_EXERCISE DATA_.
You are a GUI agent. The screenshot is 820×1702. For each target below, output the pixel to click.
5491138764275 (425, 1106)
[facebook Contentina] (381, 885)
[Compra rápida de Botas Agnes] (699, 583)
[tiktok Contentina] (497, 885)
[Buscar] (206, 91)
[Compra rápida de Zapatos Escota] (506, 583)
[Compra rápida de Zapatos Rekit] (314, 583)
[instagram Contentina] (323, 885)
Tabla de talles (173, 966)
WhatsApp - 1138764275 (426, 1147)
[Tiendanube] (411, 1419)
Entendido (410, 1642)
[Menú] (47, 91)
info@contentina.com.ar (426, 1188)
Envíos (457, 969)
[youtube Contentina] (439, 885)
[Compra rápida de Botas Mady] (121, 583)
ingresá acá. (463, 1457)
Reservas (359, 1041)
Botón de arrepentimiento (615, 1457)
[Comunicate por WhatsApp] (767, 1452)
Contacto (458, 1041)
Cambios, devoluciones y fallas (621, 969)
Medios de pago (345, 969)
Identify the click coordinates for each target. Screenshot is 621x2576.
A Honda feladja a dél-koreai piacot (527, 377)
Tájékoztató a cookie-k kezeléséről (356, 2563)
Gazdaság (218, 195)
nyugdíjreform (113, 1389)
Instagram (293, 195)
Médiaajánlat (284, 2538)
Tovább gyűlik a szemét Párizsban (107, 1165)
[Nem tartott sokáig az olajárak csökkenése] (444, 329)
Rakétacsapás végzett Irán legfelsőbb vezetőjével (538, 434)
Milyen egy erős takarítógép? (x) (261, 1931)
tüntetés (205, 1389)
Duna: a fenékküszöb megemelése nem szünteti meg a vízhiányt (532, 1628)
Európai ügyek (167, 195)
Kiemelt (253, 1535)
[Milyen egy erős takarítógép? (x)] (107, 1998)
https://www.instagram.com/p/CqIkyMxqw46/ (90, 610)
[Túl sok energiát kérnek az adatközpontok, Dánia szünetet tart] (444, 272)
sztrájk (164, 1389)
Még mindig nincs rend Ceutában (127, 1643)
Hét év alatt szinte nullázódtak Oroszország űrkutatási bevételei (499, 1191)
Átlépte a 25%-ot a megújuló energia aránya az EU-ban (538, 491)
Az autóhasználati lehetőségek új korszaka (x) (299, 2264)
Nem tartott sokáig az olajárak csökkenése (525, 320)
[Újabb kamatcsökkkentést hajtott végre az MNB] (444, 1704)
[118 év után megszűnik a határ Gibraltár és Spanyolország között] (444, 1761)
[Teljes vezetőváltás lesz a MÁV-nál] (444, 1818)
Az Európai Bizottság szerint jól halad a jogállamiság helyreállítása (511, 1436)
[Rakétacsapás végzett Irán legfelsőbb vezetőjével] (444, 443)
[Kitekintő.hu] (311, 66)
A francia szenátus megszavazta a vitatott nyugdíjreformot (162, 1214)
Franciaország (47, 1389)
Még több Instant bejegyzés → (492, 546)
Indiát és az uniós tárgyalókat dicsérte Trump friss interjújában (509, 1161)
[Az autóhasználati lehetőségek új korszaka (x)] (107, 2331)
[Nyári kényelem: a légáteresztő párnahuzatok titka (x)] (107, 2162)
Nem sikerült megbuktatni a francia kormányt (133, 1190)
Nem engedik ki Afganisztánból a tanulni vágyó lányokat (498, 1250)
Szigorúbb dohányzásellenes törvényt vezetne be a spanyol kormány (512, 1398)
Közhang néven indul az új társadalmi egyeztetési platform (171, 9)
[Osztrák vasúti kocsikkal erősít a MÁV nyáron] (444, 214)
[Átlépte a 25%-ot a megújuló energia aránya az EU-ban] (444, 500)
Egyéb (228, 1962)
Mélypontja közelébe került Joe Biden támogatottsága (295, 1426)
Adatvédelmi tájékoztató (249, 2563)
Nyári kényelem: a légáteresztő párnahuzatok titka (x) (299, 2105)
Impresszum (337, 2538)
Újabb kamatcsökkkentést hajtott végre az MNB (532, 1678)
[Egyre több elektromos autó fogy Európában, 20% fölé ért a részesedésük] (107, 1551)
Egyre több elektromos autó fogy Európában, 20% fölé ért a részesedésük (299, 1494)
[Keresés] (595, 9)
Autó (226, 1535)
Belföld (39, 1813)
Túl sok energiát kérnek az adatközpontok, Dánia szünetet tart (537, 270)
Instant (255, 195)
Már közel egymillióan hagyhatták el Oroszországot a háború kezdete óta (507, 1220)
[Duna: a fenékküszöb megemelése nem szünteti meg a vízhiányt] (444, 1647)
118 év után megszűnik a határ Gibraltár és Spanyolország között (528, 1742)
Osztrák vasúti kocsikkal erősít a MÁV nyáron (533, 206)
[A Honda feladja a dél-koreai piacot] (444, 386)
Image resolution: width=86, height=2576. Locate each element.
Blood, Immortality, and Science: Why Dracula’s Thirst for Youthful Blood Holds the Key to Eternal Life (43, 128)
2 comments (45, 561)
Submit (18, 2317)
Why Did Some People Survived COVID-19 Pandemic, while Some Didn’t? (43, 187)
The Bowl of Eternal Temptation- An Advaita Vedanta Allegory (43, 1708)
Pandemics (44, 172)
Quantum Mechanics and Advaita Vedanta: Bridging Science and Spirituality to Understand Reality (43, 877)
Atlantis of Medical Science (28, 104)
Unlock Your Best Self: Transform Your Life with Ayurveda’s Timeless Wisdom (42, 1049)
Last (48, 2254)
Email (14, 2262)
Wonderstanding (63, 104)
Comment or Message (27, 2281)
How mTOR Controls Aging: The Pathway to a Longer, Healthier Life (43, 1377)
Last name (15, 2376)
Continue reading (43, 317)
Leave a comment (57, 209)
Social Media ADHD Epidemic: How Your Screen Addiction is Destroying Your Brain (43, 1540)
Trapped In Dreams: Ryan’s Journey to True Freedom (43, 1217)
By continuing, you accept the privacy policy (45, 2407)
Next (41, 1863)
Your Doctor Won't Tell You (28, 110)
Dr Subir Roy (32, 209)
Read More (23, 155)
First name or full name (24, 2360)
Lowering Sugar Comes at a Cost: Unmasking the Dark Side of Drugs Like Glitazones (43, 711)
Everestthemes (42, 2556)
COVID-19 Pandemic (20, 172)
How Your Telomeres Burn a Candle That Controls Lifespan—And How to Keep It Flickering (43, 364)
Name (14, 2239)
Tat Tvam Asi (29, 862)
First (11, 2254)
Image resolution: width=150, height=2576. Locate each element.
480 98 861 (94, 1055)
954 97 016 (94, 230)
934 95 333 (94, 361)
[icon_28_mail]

_PROBLEM TO WORK ON_.
Return the data in its entirety, exactly as given.

_OUTPUT BELOW_.
You are a GUI agent. The screenshot is 820×1702. For each target below, output the pixel to click.
5491138764275 (425, 1106)
[facebook Contentina] (381, 885)
[Compra rápida de Botas Agnes] (699, 583)
[tiktok Contentina] (497, 885)
[Buscar] (206, 91)
[Compra rápida de Zapatos Escota] (506, 583)
[Compra rápida de Zapatos Rekit] (314, 583)
[instagram Contentina] (323, 885)
Tabla de talles (173, 966)
WhatsApp - 1138764275 (426, 1147)
[Tiendanube] (411, 1419)
Entendido (410, 1642)
[Menú] (47, 91)
info@contentina.com.ar (426, 1188)
Envíos (457, 969)
[youtube Contentina] (439, 885)
[Compra rápida de Botas Mady] (121, 583)
ingresá acá. (463, 1457)
Reservas (359, 1041)
Botón de arrepentimiento (615, 1457)
[Comunicate por WhatsApp] (767, 1452)
Contacto (458, 1041)
Cambios, devoluciones y fallas (621, 969)
Medios de pago (345, 969)
Identify the click coordinates for each target. Screenshot is 621x2576.
A Honda feladja a dél-koreai piacot (527, 377)
Tájékoztató a cookie-k kezeléséről (356, 2563)
Gazdaság (218, 195)
nyugdíjreform (113, 1389)
Instagram (293, 195)
Médiaajánlat (284, 2538)
Tovább gyűlik a szemét Párizsban (107, 1165)
[Nem tartott sokáig az olajárak csökkenése] (444, 329)
Rakétacsapás végzett Irán legfelsőbb vezetőjével (538, 434)
Milyen egy erős takarítógép? (x) (261, 1931)
tüntetés (205, 1389)
Duna: a fenékküszöb megemelése nem szünteti meg a vízhiányt (532, 1628)
Európai ügyek (167, 195)
Kiemelt (253, 1535)
[Milyen egy erős takarítógép? (x)] (107, 1998)
https://www.instagram.com/p/CqIkyMxqw46/ (90, 610)
[Túl sok energiát kérnek az adatközpontok, Dánia szünetet tart] (444, 272)
sztrájk (164, 1389)
Még mindig nincs rend Ceutában (127, 1643)
Hét év alatt szinte nullázódtak Oroszország űrkutatási bevételei (499, 1191)
Átlépte a 25%-ot a megújuló energia aránya az EU-ban (538, 491)
Az autóhasználati lehetőségek új korszaka (x) (299, 2264)
Nem tartott sokáig az olajárak csökkenése (525, 320)
[Újabb kamatcsökkkentést hajtott végre az MNB] (444, 1704)
[118 év után megszűnik a határ Gibraltár és Spanyolország között] (444, 1761)
[Teljes vezetőváltás lesz a MÁV-nál] (444, 1818)
Az Európai Bizottság szerint jól halad a jogállamiság helyreállítása (511, 1436)
[Rakétacsapás végzett Irán legfelsőbb vezetőjével] (444, 443)
[Kitekintő.hu] (311, 66)
A francia szenátus megszavazta a vitatott nyugdíjreformot (162, 1214)
Franciaország (47, 1389)
Még több Instant bejegyzés → (492, 546)
Indiát és az uniós tárgyalókat dicsérte Trump friss interjújában (509, 1161)
[Az autóhasználati lehetőségek új korszaka (x)] (107, 2331)
[Nyári kényelem: a légáteresztő párnahuzatok titka (x)] (107, 2162)
Nem sikerült megbuktatni a francia kormányt (133, 1190)
Nem engedik ki Afganisztánból a tanulni vágyó lányokat (498, 1250)
Szigorúbb dohányzásellenes törvényt vezetne be a spanyol kormány (512, 1398)
Közhang néven indul az új társadalmi egyeztetési platform (171, 9)
[Osztrák vasúti kocsikkal erősít a MÁV nyáron] (444, 214)
[Átlépte a 25%-ot a megújuló energia aránya az EU-ban] (444, 500)
Egyéb (228, 1962)
Mélypontja közelébe került Joe Biden támogatottsága (295, 1426)
Adatvédelmi tájékoztató (249, 2563)
Nyári kényelem: a légáteresztő párnahuzatok titka (x) (299, 2105)
Impresszum (337, 2538)
Újabb kamatcsökkkentést hajtott végre az MNB (532, 1678)
[Egyre több elektromos autó fogy Európában, 20% fölé ért a részesedésük] (107, 1551)
Egyre több elektromos autó fogy Európában, 20% fölé ért a részesedésük (299, 1494)
[Keresés] (595, 9)
Autó (226, 1535)
Belföld (39, 1813)
Túl sok energiát kérnek az adatközpontok, Dánia szünetet tart (537, 270)
Instant (255, 195)
Már közel egymillióan hagyhatták el Oroszországot a háború kezdete óta (507, 1220)
[Duna: a fenékküszöb megemelése nem szünteti meg a vízhiányt] (444, 1647)
118 év után megszűnik a határ Gibraltár és Spanyolország között (528, 1742)
Osztrák vasúti kocsikkal erősít a MÁV nyáron (533, 206)
[A Honda feladja a dél-koreai piacot] (444, 386)
Image resolution: width=86, height=2576. Locate each element.
Blood, Immortality, and Science: Why Dracula’s Thirst for Youthful Blood Holds the Key to Eternal Life (43, 128)
2 comments (45, 561)
Submit (18, 2317)
Why Did Some People Survived COVID-19 Pandemic, while Some Didn’t? (43, 187)
The Bowl of Eternal Temptation- An Advaita Vedanta Allegory (43, 1708)
Pandemics (44, 172)
Quantum Mechanics and Advaita Vedanta: Bridging Science and Spirituality to Understand Reality (43, 877)
Atlantis of Medical Science (28, 104)
Unlock Your Best Self: Transform Your Life with Ayurveda’s Timeless Wisdom (42, 1049)
Last (48, 2254)
Email (14, 2262)
Wonderstanding (63, 104)
Comment or Message (27, 2281)
How mTOR Controls Aging: The Pathway to a Longer, Healthier Life (43, 1377)
Last name (15, 2376)
Continue reading (43, 317)
Leave a comment (57, 209)
Social Media ADHD Epidemic: How Your Screen Addiction is Destroying Your Brain (43, 1540)
Trapped In Dreams: Ryan’s Journey to True Freedom (43, 1217)
By continuing, you accept the privacy policy (45, 2407)
Next (41, 1863)
Your Doctor Won't Tell You (28, 110)
Dr Subir Roy (32, 209)
Read More (23, 155)
First name or full name (24, 2360)
Lowering Sugar Comes at a Cost: Unmasking the Dark Side of Drugs Like Glitazones (43, 711)
Everestthemes (42, 2556)
COVID-19 Pandemic (20, 172)
How Your Telomeres Burn a Candle That Controls Lifespan—And How to Keep It Flickering (43, 364)
Name (14, 2239)
Tat Tvam Asi (29, 862)
First (11, 2254)
Image resolution: width=150, height=2576. Locate each element.
480 98 861 (94, 1055)
954 97 016 (94, 230)
934 95 333 (94, 361)
[icon_28_mail]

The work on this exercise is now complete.